__Obiettivi__
1 > Nel brano sulla Regola di san Benedetto, elenca ogni parola che precede immediatamente un rimando a nota tra parentesi quadre.
2 > Copia senza modifiche la parte del brano sulla Regola di san Benedetto che si apre con le parole contenenti "Nella Regola di" e si chiude con "ricche o povere.".

__Brano selezionato__
****************

Nella Regola di san Benedetto il termine oblazione ricorre solo due volte nel capitolo 59 e viene impiegato per l’offerta al monastero di fanciulli da parte di famiglie ricche o povere.
L'oblazione richiama la Messa di cui nella Regola non si parla mai.
Di Benedetto, a ben vedere, sappiamo solo che per almeno tre anni non ha partecipato ai Sacramenti e neppure celebrato la Pasqua. Nella Regola non ne troviamo presenza esplicita e non sembra credibile sostenere che il motivo fosse perché era ‘ovvia’, come a molti è piaciuto credere.
Il ministero dell’altare[1], così come lo definisce con molta circospezione la Regola, sembra avvolto in una sua disciplina dell’arcano[2].
Proprio in questa cornice così sacra, è collocata l’offerta dei fanciulli a Dio nel monastero; le parole precise della Regola sono: et cum oblatione ipsam petitionem et manum pueri involvant in palla altaris, et sic eum offerant[3].
L’oblazione associa l’offerta del fanciullo con le oblate che diverranno il Sacramento. E’ affascinante l’immagine della mano del fanciullo avvolta in palla altaris[4].
Sembrano minuzie, ma san Benedetto ha ben chiaro lo spessore di questo rito e subito si affretta a circondarlo con una siepe. Infatti, precisa che i genitori non dovranno in alcun modo dare o promettere beni al fanciullo perché non sia indotto con falsi miraggi e speranze ad andarsene e quindi, probabilmente, a perire (RB 59, 6).
Benedetto testimonia una tradizione presente nel monachesimo precedente e che affonda le radici nell’Antico Testamento. Il caso celebre (1 Reg 1, 11 [1 Sam]) è quello di Samuele che i genitori, a lungo senza figli, offrono a Dio affidandolo al Tempio fin da piccolissimo.
La radicalità con cui Benedetto inquadra l’oblazione non era un’idea condivisa pacificamente, come testimoniano le precedenti disposizioni di san Basilio[5] orientate sulla libertà di scelta e su una lettura più esitante delle dinamiche dell’esperienza umana (e dal X sec. saranno per lo più accolte anche nella chiesa latina).
Già a quei tempi[6] si constatava la realtà delle monacature forzate (o inadeguate) e che saranno magistralmente descritte da Manzoni nei Promessi Sposi.

****************

__Dati grezzi__
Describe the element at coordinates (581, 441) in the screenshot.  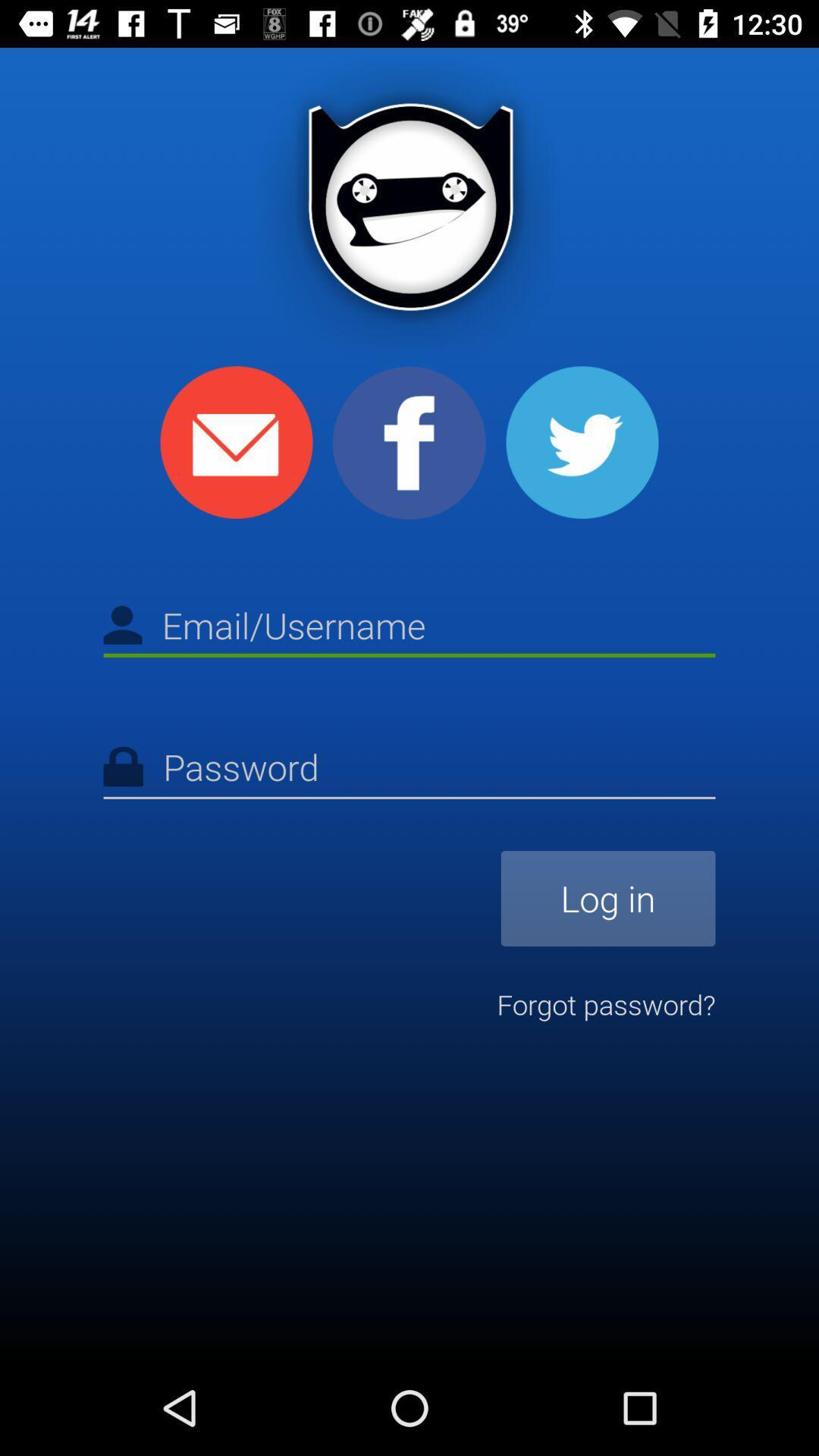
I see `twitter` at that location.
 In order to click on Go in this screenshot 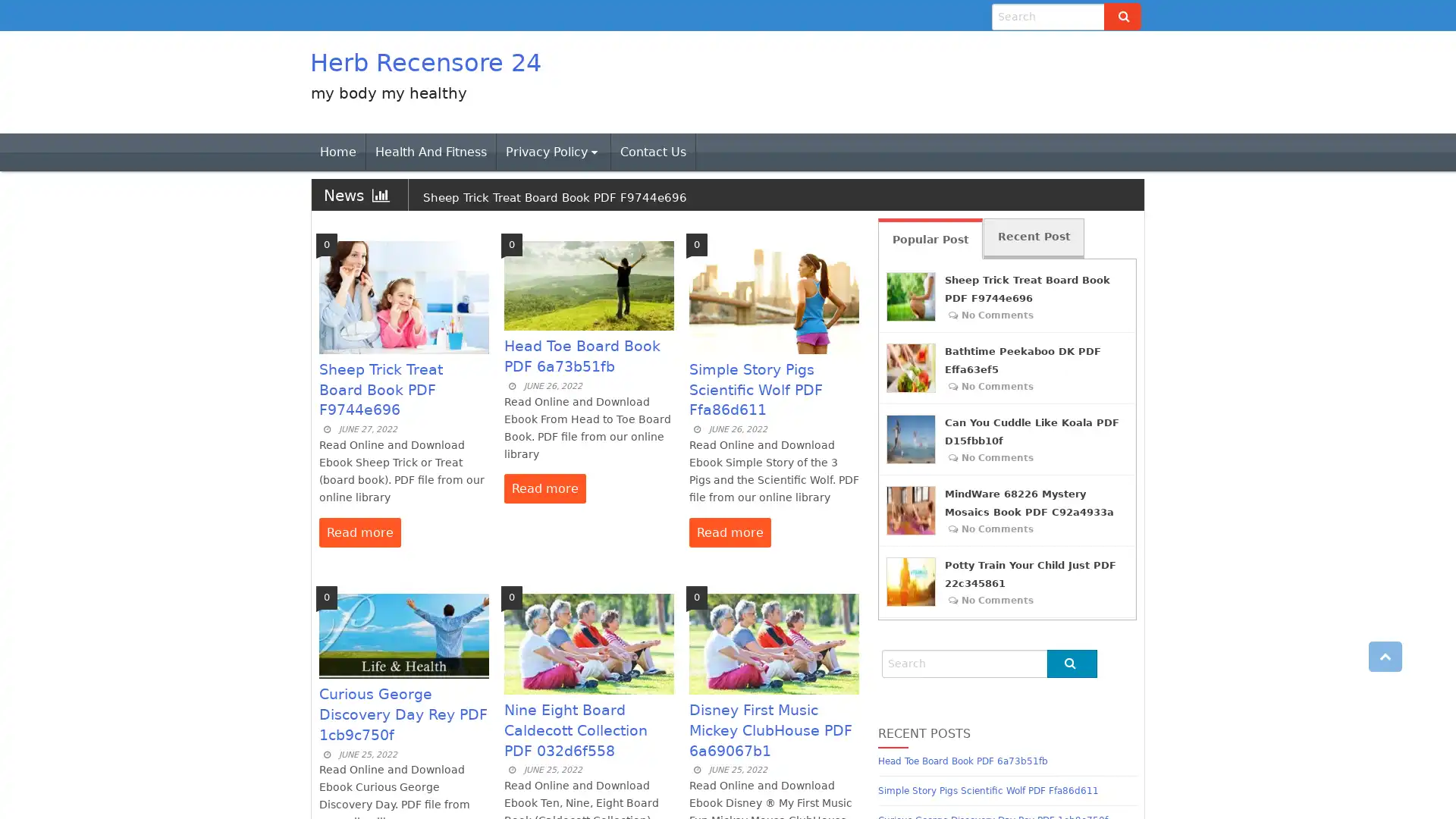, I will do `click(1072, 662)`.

****************

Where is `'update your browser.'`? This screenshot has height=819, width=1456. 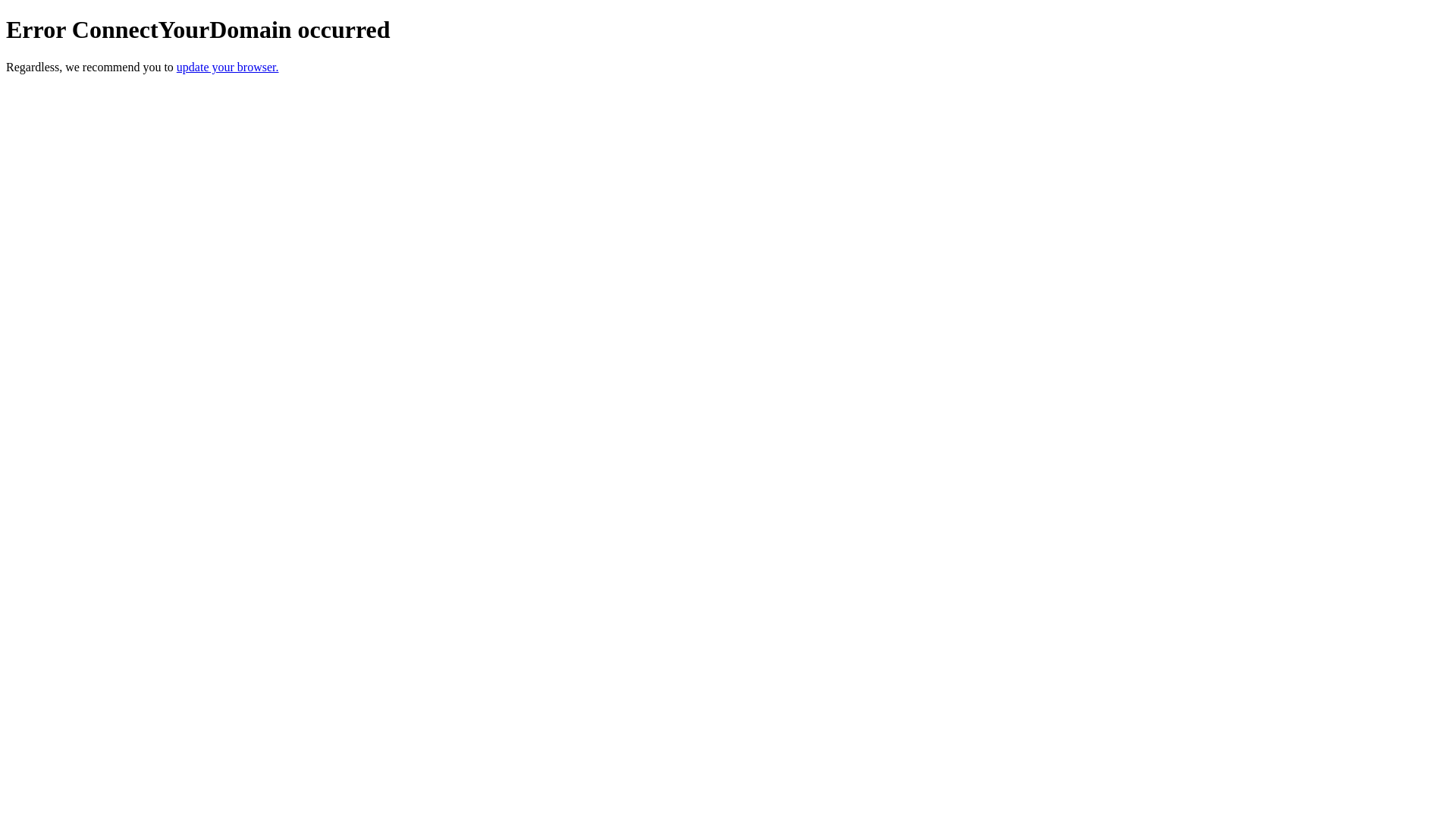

****************

__Risultati finali__
1 > altare, arcano, offerant, altaris, Basilio, tempi

2 >
Nella Regola di san Benedetto il termine oblazione ricorre solo due volte nel capitolo 59 e viene impiegato per l’offerta al monastero di fanciulli da parte di famiglie ricche o povere.